ARBEITSANWEISUNGEN:
a: Gib den Artikel über die Tanztage 2005 von "Es ist nicht" bis einschließlich "den Tanz selbst." wortgetreu wieder.
b: Setze den Artikel über die Tanztage 2005 im Anschluss an seinen letzten Satz fort.

TEXTAUSZUG:
* * * * * * * * *

Ich bin allein und alles ist in mir

Zuschauer, Tänzer, Innenleben: Die Tanztage 2005 überzeugen durch Feinsinn und Selbstironie. Bei den Stücken von Hanna Hegenscheidt, Javier Alemán Morillo und Tabea Tettenborn geht es dabei vor allem um die eigenen Produktionsbedingungen

VON ASTRID HACKEL

Es ist nicht leicht, einen Platz zu finden und ihn anderen gegenüber zu behaupten. Das Ringen um einen persönlichen Standpunkt und um Möglichkeiten, sich und seine Bedürfnisse zu formulieren, bestimmte gleich mehrere Produktionen, die im Rahmen der Tanztage Berlin in den Sophiensælen aufgeführt wurden. Ungewöhnlich junge Choreografen, die zum Teil noch in der Ausbildung sind, zeigen bis Ende dieser Woche ihre ersten Arbeiten in Eigenregie. Ein kontrastreiches Programm, in dem sich einzelne Produktionen aufeinander zu beziehen scheinen, weil sie ähnlichen Fragen nachspüren. Fragen, die viele junge TänzerInnen angehen – und so auch den Tanz selbst.

* * * * * * * * *

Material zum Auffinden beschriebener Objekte
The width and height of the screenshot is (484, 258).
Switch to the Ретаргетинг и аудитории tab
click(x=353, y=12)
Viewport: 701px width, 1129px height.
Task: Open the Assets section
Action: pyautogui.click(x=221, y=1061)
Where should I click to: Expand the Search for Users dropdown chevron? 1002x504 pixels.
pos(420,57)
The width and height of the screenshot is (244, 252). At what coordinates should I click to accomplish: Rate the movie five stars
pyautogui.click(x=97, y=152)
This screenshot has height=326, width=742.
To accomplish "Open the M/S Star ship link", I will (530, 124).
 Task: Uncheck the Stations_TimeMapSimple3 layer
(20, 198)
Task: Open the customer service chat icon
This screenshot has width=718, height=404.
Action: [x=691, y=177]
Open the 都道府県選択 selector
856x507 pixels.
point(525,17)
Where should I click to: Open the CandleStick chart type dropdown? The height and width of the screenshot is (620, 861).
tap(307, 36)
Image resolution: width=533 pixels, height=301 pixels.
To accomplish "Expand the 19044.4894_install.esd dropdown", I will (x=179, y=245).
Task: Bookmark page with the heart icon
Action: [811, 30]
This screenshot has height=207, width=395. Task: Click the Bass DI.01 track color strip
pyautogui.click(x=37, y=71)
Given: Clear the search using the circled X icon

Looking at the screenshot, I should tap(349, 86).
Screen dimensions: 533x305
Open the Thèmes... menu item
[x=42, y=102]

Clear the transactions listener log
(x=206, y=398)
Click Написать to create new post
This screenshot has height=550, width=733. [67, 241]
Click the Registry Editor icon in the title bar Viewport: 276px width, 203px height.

* * * * * * * * *

ERGEBNISSE DER ÜBUNG:
a:
Es ist nicht leicht, einen Platz zu finden und ihn anderen gegenüber zu behaupten. Das Ringen um einen persönlichen Standpunkt und um Möglichkeiten, sich und seine Bedürfnisse zu formulieren, bestimmte gleich mehrere Produktionen, die im Rahmen der Tanztage Berlin in den Sophiensælen aufgeführt wurden. Ungewöhnlich junge Choreografen, die zum Teil noch in der Ausbildung sind, zeigen bis Ende dieser Woche ihre ersten Arbeiten in Eigenregie. Ein kontrastreiches Programm, in dem sich einzelne Produktionen aufeinander zu beziehen scheinen, weil sie ähnlichen Fragen nachspüren. Fragen, die viele junge TänzerInnen angehen – und so auch den Tanz selbst.

b:
Die Interaktion von Tänzer und Publikum beschäftigte sowohl Javier Alemán Morillo mit seinem Stück „Uno“ als auch Hanna Hegenscheidt im ersten Teil ihres „Prologs“. Die überwiegend in Berlin arbeitende Choreografin, Tänzerin und Pädagogin untersucht in drei losen Episoden die Situation des Performers kurz vor der Präsentation. Angharad Davies, eine New Yorker Tänzerin, dreht die Hände ineinander, ringt um Worte und guckt Hilfe suchend ins Publikum. Zwei pathetische Gesten genügen, um Verlegenheit und verbales Unvermögen in strahlendes Selbstbewusstsein zu kehren. Die Unzulänglichkeit der Sprache wird durch den Tanz überlistet. Die Bedingungen der Performance mitzureflektieren, das Vorher, Nachher und die privaten Gedanken des Tänzers – das sind Verfremdungsformen, die eine bequeme Einfühlung des Zuschauers verhindern, aber in ihrer ausgestellten Authentizität umso eindringlicher wirken. Im zweiten und dritten Teil der herausragenden Choreografie kommt eine neue Ebene hinzu. Zum Verhältnis zwischen Tänzer und Zuschauer treten die internen Angelegenheiten der Tänzer – Konkurrenzverhalten, Vertrauen, Eifersucht. Christopher Daftsios reagiert gereizt auf Angharad Davies, die hinter seinem Rücken steht. Doch kaum hat er sie weggeschickt, vermisst er ihre Nähe. Dass der Tanz und die theoretische Reflexion darüber ineinander greifen, zeigt Run Shayo, wenn er laut darüber nachdenkt, wer von den drei Tänzern sich wo im Raum positionieren könnte, damit jeder unabhängig eine Welt für sich behauptet. Bedingungsloser Gehorsam gegenüber seinen Anweisungen schlägt bei den anderen in Autoaggression und offenen Gegenangriff um. In feinsinnigen, absurden Aufführungssituationen wird die eigene Rolle selbstironisch gebrochen oder parodiert. Der gespielte Dilettantismus an der Grenze zum Peinlichen verrät viel Humor.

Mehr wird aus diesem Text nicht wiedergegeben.